Absalom, Abner’s song
That Evening Sun, drama, rated PG-13, CCA Cinematheque, 982-1338, 3.5 chiles “When the taxicab let old man Meecham out in the dusty road by his mailbox, the first thing he noticed was that someone was living in his house.” These sad, slightly ominous words openWilliam Gay’s short story “I Hate to See That Evening Sun Go Down.”
This film adaptation by writer-director Scott Teems opens with scenes that take place a little while earlier: cantankerous 80-something Abner Meecham (Hal Holbrook) is withering away from boredom in a nursing home, where his harried lawyer son Paul (Walton Goggins) has deposited him. Not ready to be put out to pasture just yet, Abner packs a bag, walks out the front door, hops in a cab, and heads home to his farm in Ackerman’s Field, Tennessee.
Abner discovers, though, that Paul has leased the Meecham homestead to the family of a drunken local ne’er-do-well named Lonzo Choat (Ray McKinnon) and given them an option to buy it. Bewildered and furious, Abner refuses to leave the premises. He holes up in the farm’s ramshackle sharecropper’s cabin, where all of his belongings have been stored, until he can straighten things out.
Oh no, you might think. Here comes the next installment in old-coot cinema. Films like last year’s Gran Torino tend to ennoble characters like Abner, painting them as almost mythic grandfatherly figures who start out as disagreeable loners but then connect with a younger generation, find their softer sides, and redeem themselves with friends, family, or the community. Much like Gran Torino’s Walt Kowalski, judgmental, cranky Abner befriends, advises, and protects a teenage girl, in this case Lonzo’s
unhappy daughter Pamela (Mia Wasikowska), and defends himself and his “home” with a gun that he keeps on his bedside table as he sleeps.
But That Evening Sun is less conventional than Gran Torino and many of its other predecessors. Teems eliminates syrupy sentiment, endearing curmudgeonly mannerisms, melodramatic plot twists, and the predictable narrative arc. He even defies Chekhov’s notorious dictum that a gun introduced in the first act should always go off by the third. Teems’ characters and their strong wills are the heart of this story; they outstrip any dramatic pyrotechnics.

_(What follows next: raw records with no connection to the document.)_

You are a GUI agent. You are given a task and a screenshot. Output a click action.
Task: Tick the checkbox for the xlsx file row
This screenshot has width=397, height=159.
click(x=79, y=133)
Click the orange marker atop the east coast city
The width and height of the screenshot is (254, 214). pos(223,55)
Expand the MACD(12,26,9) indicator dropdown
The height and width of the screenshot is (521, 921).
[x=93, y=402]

Teems also resists the temptation to paint his characters in clear black or white, as distinctly good or bad. As the story progresses, Abner becomes less likable, less reliable, and more pathetic than sympathetic. When Paul tells him, “You’re a mean son of a bitch,” you begin to consider the possibility that Abner might be as problematic as Lonzo. Is he just clinging unreasonably to the past, trying to recreate it while making amends for some misstep? Surprisingly, Teems gives Lonzo depth and complexity, too. He allows us to see things from Lonzo’s point of view and understand his desperation: the farm represents a chance to start over, to make a good life for his family, and to shore up his fragile manhood and dignity. Disappointed and perhaps ashamed at the way their lives have turned out, the men have more in common than they— or we— initially suspect.

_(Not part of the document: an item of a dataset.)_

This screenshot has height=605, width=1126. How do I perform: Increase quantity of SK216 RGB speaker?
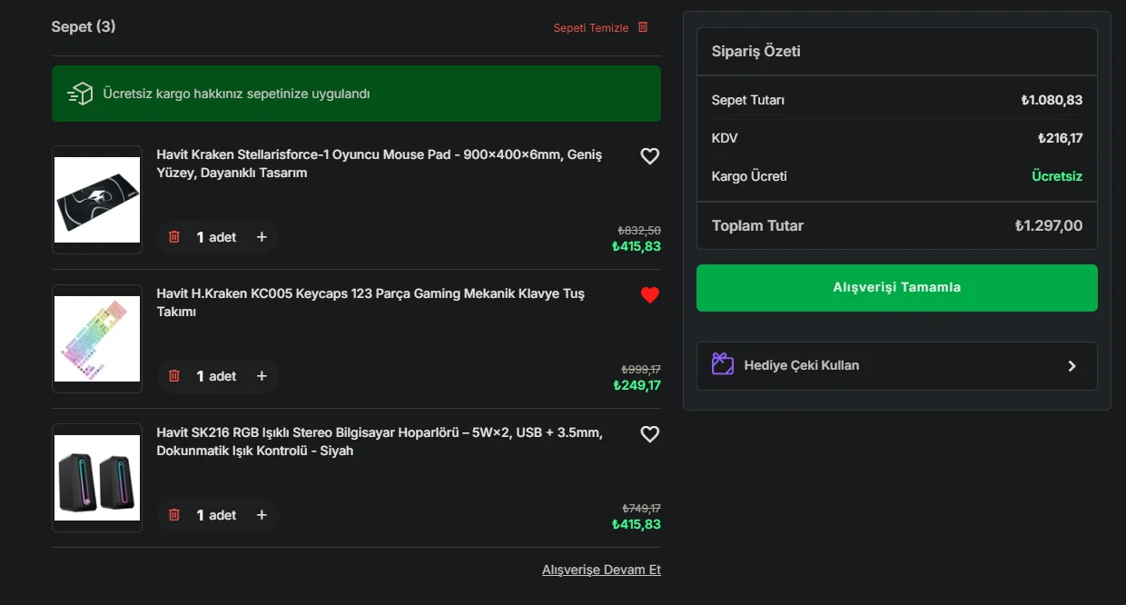(x=262, y=515)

The performances are natural and impressive across the board. McKinnon deftly captures the frustrated man and the scared little boy lurking beneath Lonzo’s violent, macho veneer. Barry Corbin, as Thurl Chessor, Abner’s old neighbor and friend, provides some hammy goodold-boy levity. But the film clearly belongs to Holbrook, who embodies Abner with award-worthy intensity, depth, and sincerity.
There’s something deeply, authentically Southern about this film. Teems, a native of Georgia, has lovingly captured the singular atmosphere of the region (with help from cinematographer D.P. Rodney Taylor): lush, dense greenery; the music of June bugs and crickets; the heaviness of humidity; and an overall sense of languor. Skillfully observed details and small moments give extra heft to a fairly simple story, while the patient insistence on tone and slow pacing makes for a lovely film that’s a welcome respite from in-your-face Hollywood fodder.

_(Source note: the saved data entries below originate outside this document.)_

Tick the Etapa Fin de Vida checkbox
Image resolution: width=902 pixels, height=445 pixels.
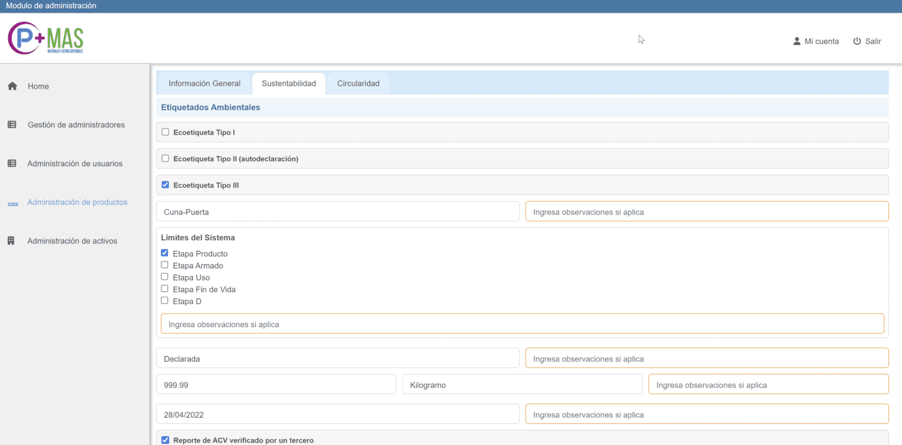164,289
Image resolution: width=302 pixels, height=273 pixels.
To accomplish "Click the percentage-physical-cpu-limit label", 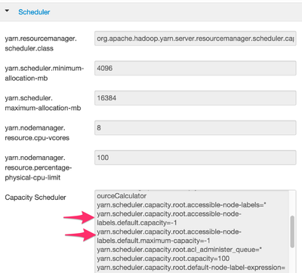I will point(39,167).
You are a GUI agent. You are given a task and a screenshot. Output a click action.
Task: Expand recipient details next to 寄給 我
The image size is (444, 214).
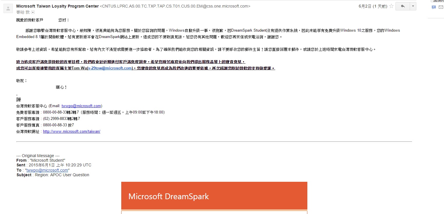(x=33, y=12)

Yet That Evening Sun isn’t only a Southern film. Abner Meecham and Lonzo Choat, although they sound like characters in a Faulkner novel, could be any men anywhere in the world at any time. Abner and Lonzo are hardly exemplary: they’re both selfish, bullheaded, and spiteful. But all they want is to secure their own little place in the world before their time is up, and that makes them human.
High on the list of universal human concerns are age, regret, loss, and the feeling that we’re all running out of time. Gay’s short story takes its title from lines in W.C. Handy’s “St. Louis Blues”: “I hate to see that evening sun go down/ ’Cause it makes me think I’m on my last go ’ round.” While Abner is waiting for the cab that will take him back to his farm, he strolls by a woodland stream and loses his pocket watch. As he searches for it, those very lines might well be running through his mind. Just like Lonzo, just like everyone, he’s just looking for a little more time.